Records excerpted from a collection

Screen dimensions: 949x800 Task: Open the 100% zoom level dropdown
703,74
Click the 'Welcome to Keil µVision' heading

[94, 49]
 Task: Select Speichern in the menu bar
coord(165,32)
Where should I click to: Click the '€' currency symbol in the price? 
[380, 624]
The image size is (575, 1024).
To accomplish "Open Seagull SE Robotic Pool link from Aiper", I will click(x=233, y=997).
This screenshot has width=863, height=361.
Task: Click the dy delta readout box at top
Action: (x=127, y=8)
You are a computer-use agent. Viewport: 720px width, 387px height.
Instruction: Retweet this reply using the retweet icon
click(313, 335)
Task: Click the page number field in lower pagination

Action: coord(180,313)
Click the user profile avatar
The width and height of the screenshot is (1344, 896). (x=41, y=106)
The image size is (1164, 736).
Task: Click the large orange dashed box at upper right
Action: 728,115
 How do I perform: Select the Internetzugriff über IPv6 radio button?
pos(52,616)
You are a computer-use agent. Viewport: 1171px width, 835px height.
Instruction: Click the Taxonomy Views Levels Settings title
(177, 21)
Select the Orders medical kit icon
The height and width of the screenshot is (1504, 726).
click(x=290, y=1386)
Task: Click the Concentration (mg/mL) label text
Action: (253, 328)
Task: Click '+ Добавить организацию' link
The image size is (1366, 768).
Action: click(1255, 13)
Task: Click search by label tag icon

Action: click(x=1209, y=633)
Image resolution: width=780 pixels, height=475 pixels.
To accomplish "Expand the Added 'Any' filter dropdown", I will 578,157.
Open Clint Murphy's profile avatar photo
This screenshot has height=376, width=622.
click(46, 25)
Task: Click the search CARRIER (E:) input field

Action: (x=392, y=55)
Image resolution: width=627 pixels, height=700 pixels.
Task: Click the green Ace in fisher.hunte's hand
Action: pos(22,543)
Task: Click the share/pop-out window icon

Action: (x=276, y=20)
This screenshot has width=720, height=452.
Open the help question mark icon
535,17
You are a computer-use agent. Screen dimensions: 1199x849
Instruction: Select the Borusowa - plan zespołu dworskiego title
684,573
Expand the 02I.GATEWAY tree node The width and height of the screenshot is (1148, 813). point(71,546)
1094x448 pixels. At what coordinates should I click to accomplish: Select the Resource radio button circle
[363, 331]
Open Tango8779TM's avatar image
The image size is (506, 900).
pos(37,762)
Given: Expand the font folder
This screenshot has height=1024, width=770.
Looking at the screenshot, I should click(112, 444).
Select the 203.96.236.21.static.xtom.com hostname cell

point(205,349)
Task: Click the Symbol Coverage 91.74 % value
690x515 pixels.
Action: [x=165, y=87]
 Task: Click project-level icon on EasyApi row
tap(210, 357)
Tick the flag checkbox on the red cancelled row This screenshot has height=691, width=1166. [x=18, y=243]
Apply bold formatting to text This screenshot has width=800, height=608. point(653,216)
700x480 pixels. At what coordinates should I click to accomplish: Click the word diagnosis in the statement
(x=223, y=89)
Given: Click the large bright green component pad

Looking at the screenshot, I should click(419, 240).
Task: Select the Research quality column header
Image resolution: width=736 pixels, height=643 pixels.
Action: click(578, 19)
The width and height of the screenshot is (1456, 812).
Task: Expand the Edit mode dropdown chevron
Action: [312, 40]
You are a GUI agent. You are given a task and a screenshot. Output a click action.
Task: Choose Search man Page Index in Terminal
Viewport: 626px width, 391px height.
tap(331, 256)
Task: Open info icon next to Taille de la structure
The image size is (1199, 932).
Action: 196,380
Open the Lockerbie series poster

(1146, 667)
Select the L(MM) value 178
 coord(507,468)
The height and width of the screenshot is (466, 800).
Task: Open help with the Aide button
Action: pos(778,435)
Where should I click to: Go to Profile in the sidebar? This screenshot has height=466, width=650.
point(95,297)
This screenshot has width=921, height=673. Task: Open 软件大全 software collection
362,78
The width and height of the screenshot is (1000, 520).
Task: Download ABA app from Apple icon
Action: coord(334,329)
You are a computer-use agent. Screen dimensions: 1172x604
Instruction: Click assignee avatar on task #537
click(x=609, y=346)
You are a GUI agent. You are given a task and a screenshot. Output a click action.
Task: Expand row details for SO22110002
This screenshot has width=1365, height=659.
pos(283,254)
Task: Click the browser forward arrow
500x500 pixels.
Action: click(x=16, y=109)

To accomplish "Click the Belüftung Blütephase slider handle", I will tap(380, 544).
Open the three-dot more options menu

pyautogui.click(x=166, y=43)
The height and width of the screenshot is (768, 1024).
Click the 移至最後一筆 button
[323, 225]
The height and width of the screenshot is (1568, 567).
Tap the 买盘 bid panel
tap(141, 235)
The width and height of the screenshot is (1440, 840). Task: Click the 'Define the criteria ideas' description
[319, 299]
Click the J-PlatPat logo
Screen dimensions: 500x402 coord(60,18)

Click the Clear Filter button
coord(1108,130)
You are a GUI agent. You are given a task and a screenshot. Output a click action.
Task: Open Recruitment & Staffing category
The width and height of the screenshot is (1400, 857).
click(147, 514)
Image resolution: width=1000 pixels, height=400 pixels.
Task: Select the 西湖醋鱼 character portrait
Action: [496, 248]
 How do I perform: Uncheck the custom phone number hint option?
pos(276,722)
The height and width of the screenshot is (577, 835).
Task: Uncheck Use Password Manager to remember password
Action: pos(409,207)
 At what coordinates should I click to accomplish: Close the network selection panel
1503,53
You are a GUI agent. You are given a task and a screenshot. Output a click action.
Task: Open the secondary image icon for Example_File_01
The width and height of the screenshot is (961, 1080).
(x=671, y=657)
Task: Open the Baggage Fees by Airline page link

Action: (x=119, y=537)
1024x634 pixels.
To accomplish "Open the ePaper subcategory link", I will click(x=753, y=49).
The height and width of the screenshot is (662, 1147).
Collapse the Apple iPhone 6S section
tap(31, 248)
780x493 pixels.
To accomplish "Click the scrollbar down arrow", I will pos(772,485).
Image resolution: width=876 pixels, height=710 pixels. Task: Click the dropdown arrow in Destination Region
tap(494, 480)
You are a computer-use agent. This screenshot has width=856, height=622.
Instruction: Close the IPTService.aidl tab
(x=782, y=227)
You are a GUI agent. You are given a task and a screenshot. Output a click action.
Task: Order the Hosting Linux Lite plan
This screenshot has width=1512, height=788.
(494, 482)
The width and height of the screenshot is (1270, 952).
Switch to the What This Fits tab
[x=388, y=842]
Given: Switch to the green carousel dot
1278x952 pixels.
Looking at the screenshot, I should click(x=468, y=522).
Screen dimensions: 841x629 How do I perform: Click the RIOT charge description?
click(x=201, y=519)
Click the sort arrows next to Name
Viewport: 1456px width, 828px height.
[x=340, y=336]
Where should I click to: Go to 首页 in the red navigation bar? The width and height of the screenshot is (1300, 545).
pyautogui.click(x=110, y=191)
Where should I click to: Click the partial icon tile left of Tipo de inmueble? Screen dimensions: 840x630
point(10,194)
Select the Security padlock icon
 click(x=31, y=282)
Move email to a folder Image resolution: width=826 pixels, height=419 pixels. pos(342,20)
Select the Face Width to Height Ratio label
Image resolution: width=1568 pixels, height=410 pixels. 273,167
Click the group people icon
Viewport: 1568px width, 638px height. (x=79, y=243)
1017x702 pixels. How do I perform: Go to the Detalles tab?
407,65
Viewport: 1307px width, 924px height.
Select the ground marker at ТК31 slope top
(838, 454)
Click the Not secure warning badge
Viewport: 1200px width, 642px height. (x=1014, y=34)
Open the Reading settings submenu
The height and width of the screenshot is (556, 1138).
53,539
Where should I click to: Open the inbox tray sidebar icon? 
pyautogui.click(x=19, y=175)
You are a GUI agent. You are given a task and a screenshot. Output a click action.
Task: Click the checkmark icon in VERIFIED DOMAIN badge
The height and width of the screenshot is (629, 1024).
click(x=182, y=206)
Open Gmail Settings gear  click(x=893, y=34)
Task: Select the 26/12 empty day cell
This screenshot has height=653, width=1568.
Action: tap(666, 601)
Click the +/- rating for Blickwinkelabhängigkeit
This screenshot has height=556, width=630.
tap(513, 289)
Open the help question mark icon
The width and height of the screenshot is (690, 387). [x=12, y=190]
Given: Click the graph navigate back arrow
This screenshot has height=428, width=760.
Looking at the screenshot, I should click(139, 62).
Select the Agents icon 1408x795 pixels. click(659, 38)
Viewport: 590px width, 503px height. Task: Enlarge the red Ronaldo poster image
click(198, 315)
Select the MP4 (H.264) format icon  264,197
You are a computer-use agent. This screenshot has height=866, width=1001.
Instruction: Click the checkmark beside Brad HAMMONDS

▶ _Exercise goal_:
All that is needed is the exact run of lines above from the line containing "Task: Click '+ Добавить организацию' link" through the line containing "Image resolution: width=780", both of them included.

▶ _Answer below_:
Task: Click '+ Добавить организацию' link
The image size is (1366, 768).
Action: click(1255, 13)
Task: Click search by label tag icon

Action: click(x=1209, y=633)
Image resolution: width=780 pixels, height=475 pixels.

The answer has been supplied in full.